Set down again, without any alteration, the lines of the listing below, starting at the line that contains "The image size is (1920, 1080). Find" and ending at the line that contains "This screenshot has height=678, width=1280.", both included.

•••••

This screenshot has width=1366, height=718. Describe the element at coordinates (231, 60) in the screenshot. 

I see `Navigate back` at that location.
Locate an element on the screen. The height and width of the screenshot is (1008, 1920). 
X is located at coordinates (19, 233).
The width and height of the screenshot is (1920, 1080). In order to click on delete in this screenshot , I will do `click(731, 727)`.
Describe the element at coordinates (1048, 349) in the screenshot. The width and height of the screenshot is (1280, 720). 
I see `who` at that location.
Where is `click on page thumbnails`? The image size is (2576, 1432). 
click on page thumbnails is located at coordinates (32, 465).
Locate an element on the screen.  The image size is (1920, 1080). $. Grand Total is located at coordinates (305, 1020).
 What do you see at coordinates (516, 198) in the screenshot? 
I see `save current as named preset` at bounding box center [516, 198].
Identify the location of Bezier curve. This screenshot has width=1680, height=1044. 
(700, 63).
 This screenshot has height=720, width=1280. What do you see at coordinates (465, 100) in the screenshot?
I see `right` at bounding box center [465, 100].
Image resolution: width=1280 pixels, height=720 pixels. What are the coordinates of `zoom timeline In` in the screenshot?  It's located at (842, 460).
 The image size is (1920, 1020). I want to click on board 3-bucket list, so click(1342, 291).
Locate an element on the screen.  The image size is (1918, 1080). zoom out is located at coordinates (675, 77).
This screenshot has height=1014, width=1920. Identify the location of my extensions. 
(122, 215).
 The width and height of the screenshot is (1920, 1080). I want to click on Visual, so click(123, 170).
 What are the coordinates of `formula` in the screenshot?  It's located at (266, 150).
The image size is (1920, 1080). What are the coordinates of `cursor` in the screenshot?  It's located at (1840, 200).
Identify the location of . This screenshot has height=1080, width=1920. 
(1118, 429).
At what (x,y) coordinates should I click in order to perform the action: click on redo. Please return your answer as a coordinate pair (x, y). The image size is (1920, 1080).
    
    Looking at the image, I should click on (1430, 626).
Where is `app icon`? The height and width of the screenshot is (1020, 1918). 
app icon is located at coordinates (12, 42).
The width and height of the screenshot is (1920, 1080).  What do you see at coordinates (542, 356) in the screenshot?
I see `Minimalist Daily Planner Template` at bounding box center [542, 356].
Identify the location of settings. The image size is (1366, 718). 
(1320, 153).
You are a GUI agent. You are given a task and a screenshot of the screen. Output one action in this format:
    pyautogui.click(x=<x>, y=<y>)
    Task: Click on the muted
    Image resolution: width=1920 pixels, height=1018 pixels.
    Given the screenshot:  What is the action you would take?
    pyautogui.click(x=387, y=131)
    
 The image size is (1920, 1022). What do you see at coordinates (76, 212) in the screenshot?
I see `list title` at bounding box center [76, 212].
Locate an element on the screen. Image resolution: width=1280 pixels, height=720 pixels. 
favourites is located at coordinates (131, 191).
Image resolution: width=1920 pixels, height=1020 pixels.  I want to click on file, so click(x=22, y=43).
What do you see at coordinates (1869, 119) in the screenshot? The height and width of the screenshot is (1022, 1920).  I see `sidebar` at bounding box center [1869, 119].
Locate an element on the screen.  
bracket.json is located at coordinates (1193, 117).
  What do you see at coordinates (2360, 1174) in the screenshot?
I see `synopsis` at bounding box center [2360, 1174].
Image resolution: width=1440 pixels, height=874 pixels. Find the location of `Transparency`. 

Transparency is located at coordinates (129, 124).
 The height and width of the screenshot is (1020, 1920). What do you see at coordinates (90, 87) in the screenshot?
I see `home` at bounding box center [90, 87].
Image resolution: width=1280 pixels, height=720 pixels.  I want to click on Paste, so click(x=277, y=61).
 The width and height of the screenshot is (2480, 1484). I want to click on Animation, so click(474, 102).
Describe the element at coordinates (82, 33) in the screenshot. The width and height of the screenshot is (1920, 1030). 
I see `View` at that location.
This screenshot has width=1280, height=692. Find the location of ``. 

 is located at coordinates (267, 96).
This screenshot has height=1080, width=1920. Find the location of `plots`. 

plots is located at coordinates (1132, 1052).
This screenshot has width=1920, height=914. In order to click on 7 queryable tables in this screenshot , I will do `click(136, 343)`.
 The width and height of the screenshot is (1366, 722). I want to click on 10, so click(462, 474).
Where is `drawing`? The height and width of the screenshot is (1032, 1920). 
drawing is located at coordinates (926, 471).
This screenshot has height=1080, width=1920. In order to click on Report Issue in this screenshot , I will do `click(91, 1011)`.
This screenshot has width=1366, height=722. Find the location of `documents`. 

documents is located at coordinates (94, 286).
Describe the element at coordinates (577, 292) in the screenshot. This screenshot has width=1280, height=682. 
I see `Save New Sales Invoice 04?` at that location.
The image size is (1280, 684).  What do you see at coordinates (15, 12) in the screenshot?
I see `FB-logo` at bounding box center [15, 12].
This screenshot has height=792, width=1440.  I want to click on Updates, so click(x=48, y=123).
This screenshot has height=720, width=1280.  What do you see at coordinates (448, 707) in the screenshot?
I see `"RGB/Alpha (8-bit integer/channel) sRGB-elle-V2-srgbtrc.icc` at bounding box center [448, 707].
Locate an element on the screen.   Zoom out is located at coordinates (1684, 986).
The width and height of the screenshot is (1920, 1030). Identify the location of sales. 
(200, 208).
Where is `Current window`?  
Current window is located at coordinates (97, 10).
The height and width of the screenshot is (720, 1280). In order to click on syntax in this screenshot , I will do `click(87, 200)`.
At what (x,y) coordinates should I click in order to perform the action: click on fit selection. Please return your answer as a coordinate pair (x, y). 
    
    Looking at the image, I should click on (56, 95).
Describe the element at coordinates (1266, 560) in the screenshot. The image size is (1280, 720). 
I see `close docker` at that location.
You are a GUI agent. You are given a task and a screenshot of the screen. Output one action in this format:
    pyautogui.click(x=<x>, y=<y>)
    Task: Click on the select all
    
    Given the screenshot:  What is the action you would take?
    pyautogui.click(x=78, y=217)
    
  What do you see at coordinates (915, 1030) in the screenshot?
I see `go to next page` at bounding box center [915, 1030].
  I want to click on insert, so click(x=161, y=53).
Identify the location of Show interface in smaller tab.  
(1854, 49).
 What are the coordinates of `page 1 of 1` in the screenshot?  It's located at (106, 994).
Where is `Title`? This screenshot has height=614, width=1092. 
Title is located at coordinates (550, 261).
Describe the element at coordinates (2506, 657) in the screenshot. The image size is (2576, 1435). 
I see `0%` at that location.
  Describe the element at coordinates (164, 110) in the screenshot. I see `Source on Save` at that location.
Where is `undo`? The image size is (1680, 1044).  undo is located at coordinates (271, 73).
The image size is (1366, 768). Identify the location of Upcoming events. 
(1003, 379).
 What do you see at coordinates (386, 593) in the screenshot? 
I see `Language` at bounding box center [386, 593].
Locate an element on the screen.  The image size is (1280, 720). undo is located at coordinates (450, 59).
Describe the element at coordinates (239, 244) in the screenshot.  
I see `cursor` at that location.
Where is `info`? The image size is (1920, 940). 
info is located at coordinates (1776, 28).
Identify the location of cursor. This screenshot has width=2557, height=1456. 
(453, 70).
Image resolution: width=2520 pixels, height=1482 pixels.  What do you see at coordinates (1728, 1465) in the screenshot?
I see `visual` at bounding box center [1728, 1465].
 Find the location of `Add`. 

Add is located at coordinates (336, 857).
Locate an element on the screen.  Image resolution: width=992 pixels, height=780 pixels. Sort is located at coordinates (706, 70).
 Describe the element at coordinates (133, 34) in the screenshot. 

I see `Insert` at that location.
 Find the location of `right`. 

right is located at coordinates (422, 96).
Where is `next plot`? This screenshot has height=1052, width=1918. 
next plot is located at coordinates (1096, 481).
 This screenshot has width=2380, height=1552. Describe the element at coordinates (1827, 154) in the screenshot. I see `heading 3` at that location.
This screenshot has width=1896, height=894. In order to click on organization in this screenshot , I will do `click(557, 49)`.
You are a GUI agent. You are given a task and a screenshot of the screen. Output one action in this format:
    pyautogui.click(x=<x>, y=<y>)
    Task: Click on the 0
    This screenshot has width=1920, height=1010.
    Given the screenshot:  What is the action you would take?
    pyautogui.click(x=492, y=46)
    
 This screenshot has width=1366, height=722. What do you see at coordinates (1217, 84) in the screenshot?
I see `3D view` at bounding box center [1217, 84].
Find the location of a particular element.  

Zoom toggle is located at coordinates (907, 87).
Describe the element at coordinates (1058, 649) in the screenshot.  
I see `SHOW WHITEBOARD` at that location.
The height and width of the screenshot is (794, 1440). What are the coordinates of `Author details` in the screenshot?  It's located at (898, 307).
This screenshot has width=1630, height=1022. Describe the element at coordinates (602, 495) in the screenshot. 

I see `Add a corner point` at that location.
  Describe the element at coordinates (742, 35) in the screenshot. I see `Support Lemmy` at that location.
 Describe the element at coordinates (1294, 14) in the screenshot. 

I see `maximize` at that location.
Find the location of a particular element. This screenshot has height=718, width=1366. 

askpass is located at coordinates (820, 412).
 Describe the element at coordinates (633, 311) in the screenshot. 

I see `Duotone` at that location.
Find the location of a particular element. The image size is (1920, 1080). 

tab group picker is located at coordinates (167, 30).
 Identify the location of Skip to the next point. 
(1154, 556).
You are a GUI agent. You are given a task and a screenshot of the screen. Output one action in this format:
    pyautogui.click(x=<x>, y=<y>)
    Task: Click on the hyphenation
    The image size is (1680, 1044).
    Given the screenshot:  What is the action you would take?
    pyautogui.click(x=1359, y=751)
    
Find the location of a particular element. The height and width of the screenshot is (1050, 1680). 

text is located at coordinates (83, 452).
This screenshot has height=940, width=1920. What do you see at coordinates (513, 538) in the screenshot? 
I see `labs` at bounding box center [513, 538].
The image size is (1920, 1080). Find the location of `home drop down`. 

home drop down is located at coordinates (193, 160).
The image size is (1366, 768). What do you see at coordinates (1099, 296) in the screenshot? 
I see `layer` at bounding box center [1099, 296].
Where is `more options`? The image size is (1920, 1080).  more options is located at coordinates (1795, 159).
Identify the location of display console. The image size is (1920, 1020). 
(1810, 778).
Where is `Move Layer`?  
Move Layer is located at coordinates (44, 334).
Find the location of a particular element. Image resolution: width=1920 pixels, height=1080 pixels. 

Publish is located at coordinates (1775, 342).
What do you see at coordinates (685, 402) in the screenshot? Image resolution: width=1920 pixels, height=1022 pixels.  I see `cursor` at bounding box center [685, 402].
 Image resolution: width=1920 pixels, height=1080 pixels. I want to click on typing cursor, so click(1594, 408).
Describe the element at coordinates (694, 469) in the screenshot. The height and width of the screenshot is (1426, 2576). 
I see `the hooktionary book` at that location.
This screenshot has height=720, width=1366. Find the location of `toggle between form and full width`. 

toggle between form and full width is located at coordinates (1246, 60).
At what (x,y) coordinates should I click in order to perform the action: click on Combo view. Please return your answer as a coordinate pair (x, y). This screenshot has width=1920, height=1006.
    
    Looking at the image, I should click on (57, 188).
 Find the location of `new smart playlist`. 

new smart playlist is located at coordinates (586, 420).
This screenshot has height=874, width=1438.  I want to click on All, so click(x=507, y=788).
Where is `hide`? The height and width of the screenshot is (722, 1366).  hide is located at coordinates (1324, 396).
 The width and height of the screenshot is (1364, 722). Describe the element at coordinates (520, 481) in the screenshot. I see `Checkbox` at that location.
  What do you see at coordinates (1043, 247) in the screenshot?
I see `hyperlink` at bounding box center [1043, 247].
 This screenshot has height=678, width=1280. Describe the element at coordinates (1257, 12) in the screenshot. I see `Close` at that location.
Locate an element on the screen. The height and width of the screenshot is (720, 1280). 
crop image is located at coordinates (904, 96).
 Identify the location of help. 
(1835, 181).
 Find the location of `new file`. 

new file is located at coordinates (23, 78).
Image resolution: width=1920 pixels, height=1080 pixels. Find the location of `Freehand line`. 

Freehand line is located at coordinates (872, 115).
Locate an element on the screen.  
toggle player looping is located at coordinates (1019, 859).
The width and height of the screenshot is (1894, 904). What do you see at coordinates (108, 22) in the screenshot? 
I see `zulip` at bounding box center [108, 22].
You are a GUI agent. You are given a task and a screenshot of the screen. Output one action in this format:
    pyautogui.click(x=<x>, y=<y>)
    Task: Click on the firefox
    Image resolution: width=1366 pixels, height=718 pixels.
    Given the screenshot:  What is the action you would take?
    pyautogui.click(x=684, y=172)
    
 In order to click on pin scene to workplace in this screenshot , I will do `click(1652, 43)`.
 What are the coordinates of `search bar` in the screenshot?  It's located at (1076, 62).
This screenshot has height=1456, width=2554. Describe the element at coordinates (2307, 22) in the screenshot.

•••••

The completed task:
The image size is (1920, 1080). Find the location of `home drop down`. 

home drop down is located at coordinates (193, 160).
The image size is (1366, 768). What do you see at coordinates (1099, 296) in the screenshot? 
I see `layer` at bounding box center [1099, 296].
Where is `more options`? The image size is (1920, 1080).  more options is located at coordinates (1795, 159).
Identify the location of display console. The image size is (1920, 1020). 
(1810, 778).
Where is `Move Layer`?  
Move Layer is located at coordinates (44, 334).
Find the location of a particular element. Image resolution: width=1920 pixels, height=1080 pixels. 

Publish is located at coordinates (1775, 342).
What do you see at coordinates (685, 402) in the screenshot? Image resolution: width=1920 pixels, height=1022 pixels.  I see `cursor` at bounding box center [685, 402].
 Image resolution: width=1920 pixels, height=1080 pixels. I want to click on typing cursor, so click(1594, 408).
Describe the element at coordinates (694, 469) in the screenshot. The height and width of the screenshot is (1426, 2576). 
I see `the hooktionary book` at that location.
This screenshot has height=720, width=1366. Find the location of `toggle between form and full width`. 

toggle between form and full width is located at coordinates (1246, 60).
At what (x,y) coordinates should I click in order to perform the action: click on Combo view. Please return your answer as a coordinate pair (x, y). This screenshot has width=1920, height=1006.
    
    Looking at the image, I should click on (57, 188).
 Find the location of `new smart playlist`. 

new smart playlist is located at coordinates (586, 420).
This screenshot has height=874, width=1438.  I want to click on All, so click(x=507, y=788).
Where is `hide`? The height and width of the screenshot is (722, 1366).  hide is located at coordinates (1324, 396).
 The width and height of the screenshot is (1364, 722). Describe the element at coordinates (520, 481) in the screenshot. I see `Checkbox` at that location.
  What do you see at coordinates (1043, 247) in the screenshot?
I see `hyperlink` at bounding box center [1043, 247].
 This screenshot has height=678, width=1280. Describe the element at coordinates (1257, 12) in the screenshot. I see `Close` at that location.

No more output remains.